El rechazo al pobre es una contradicción en una democracia inclusiva.Está claro que todos los ciudadanos de cualquier país se merecen una existencia digna. El reciente libro de la profesora Adela Cortina titulado Aporofobia es una lectura recomendable para poder analizar las consecuencias de la aversión a los excluidos o marginados por carecer de medios económicos suficientes o por padecer discapacidad.
Se rechaza a los diferentes, aunque sean genios, talentos o superdotados, si no encajan en las prácticas sociales que se consideran normales. Aunque se podría estar discutiendo horas y horas acerca de lo que se puede entender por normal y se podría no llegar a un acuerdo.

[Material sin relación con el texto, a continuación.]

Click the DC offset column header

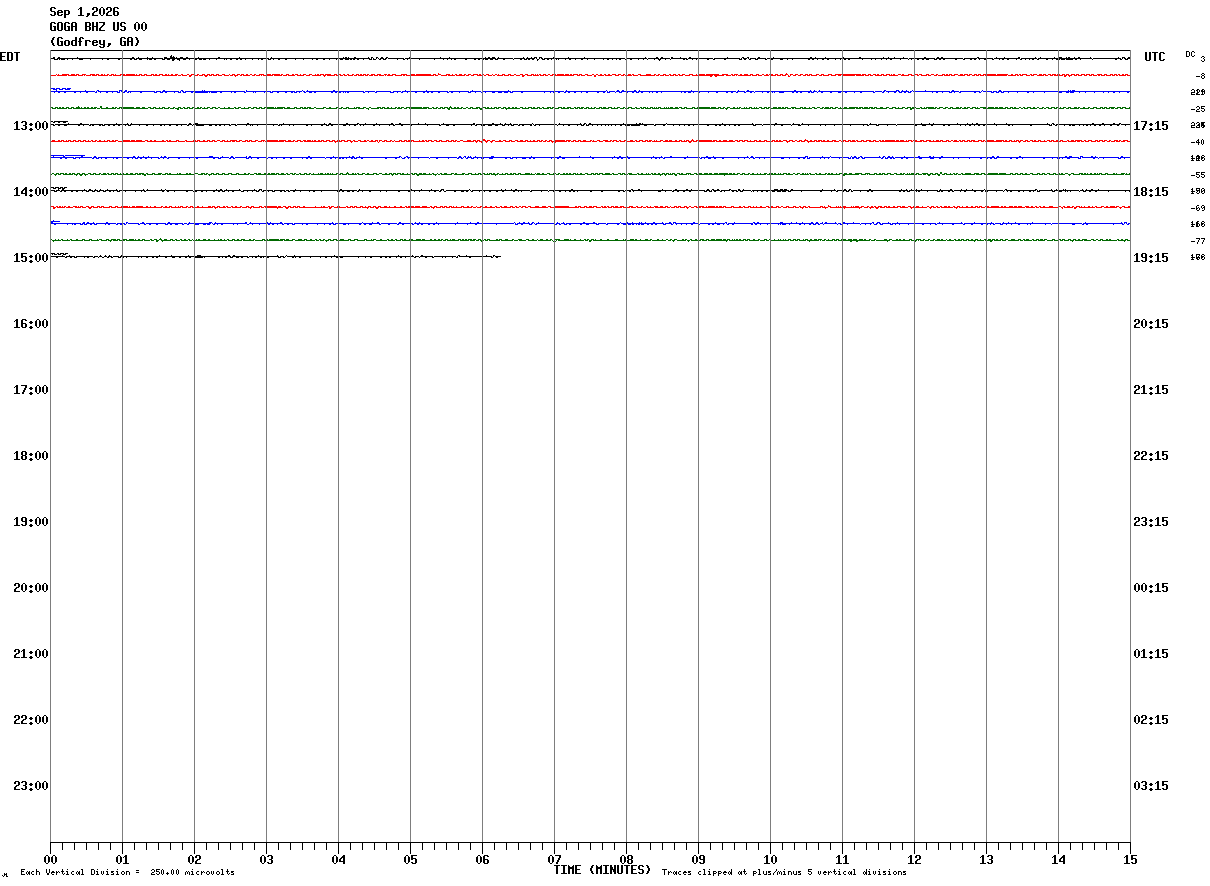coord(1191,54)
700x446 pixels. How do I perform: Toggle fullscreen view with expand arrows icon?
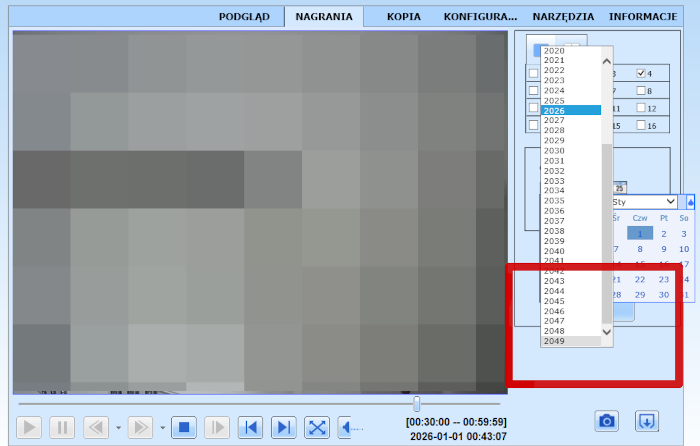[x=317, y=428]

Es verdad que lo aparentemente irremediable se puede decir que no lo es. Los graves problemas sociales causados por la desigualdad económica son solucionables. Todas las personas pueden dar algo a cambio. Y aunque no fuera así nuestro sentido humanitario nos debe hacer buscar el bien de todos.
Evidentemente, propiciar e impulsar una educación basada en los valores éticos de la igualdad y la libertad es fundamental para el logro de una sociedad más justa y solidaria. Y no es tarea fácil, si se piensa en el consumismo imperante y en el materialismo feroz y aplastante que lo invade todo. Y, si a esto se añade el relativismo más absoluto, no hace falta decir mucho más.
Se vive en la era de la información o en el mundo digital, pero esto parece que no supone un conocimiento de que podemos transformar las formas sociales, la distribución de la riqueza, la organización del trabajo, etcétera.
Se perciben numerosas discriminaciones en el capitalismo neoliberal actual. Y es necesario el reconocimiento de la igual dignidad de todas las personas. Por tanto, la compasión y la solidaridad son algo esencial para la construcción de una realidad más igualitaria.
El desprecio a los pobres es una falta de inteligencia y una muestra de soberbia intolerable desde la perspectiva de una moral racional. Ya que como escribe Adela Cortina «desde un punto de vista ético estigmatizar a otras personas condenándolas a la exclusión, a la pérdida de reputación, privándoles del derecho a la participación social es lesivo para sí mismo y destruye cualquier posibilidad de convivencia justa». Y no se puede afirmar que es imposible erradicar el hambre y la pobreza, puesto que la actividad económica mundial se ha multiplicado por cuarenta y nueve en los últimos ciento ochenta años. Esto indica que existe mucha riqueza disponible para la eliminación de las desigualdades injustas, sin ninguna duda. Hace falta voluntad política para impulsar los cambios económicos necesarios y también para acabar con la corrupción.
Es incuestionable que la renta básica es algo absolutamente imprescindible, si se quiere acabar de una vez por todas, con la discriminación económica y la pobreza, en definitiva, con la marginación o la exclusión.
Otro aspecto que provoca una muy grave injusticia social es, a mi juicio, la inmensa desigualdad de ingresos de los ciudadanos. Lo que crea unas diferencias enormes en los niveles de vida de las personas.
Ya se sabe que las desigualdades económicas son inevitables, pero las que son grandes deben ser compensadas o contrarrestadas por normas y regulaciones laborales. Unas diferencias de ingresos desproporcionadas provocan desajustes sociales y económicos que son muy perjudiciales para numerosos ciudadanos que no se merecen algo semejante.
La sociedad actual es, en general, insolidaria y es algo que debe cambiar, si pretendemos vivir todos mejor y en un auténtico Estado del Bienestar. Lo que no procede es que casi todo sea una lucha despiadada por la supervivencia en la que triunfen los más hábiles o los más fuertes a costa de los que lo son menos. Porque todas las personas tienen derecho a una buena vida que también sea digna. Y nadie debe ser excluido de la misma.